If the BBC don’t want to play ball with fresh voices and enjoy recycling presenters instead, they should at least consider a voice that is often missed or unheard during the popular slots in the week. Currently, on BBC Radio 1, the station promotes eight female presenters throughout the week compared to the 20 male presenters.
Adele Roberts or B.Traits would be ideal presenters on the Breakfast Show, each presenters who have early morning shows that bring alternative sounds to the radio. If the BBC are keen to keep their presenters, maybe they should consider Alice Levine who will be presenting the breakfast show on Fridays (with the help of Dev because god forbid a woman hosts her own breakfast show) or Gemma Cairney who previously presented the early morning breakfast show on BBC Radio 6. Two women who are not only talented but promote and influence the voices of women throughout their work. But in the face of declining listenership – currently stands at 5.72 million per week – the BBC has chosen vanilla.

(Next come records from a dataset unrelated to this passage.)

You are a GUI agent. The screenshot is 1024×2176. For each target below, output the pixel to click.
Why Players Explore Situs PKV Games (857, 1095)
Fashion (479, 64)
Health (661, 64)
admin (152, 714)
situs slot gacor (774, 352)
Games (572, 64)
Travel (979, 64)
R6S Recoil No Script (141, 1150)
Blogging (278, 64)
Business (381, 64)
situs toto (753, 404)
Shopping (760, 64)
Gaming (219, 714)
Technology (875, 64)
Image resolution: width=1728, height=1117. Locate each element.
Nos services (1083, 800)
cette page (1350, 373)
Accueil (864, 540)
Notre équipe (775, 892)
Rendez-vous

BBC Radio 1 has always been known for pushing the boundaries when it comes to presenters but now they’re losing a battle of creativity in order to play safe. It’s time they grow some balls and understand what the people want, and it’s not the voice of a presenter they have heard everyday for the past 11 years. If BBC Radio 1 continues this way, they won’t be the cool kid in the corner, they’ll be dad dancing in their beige pants.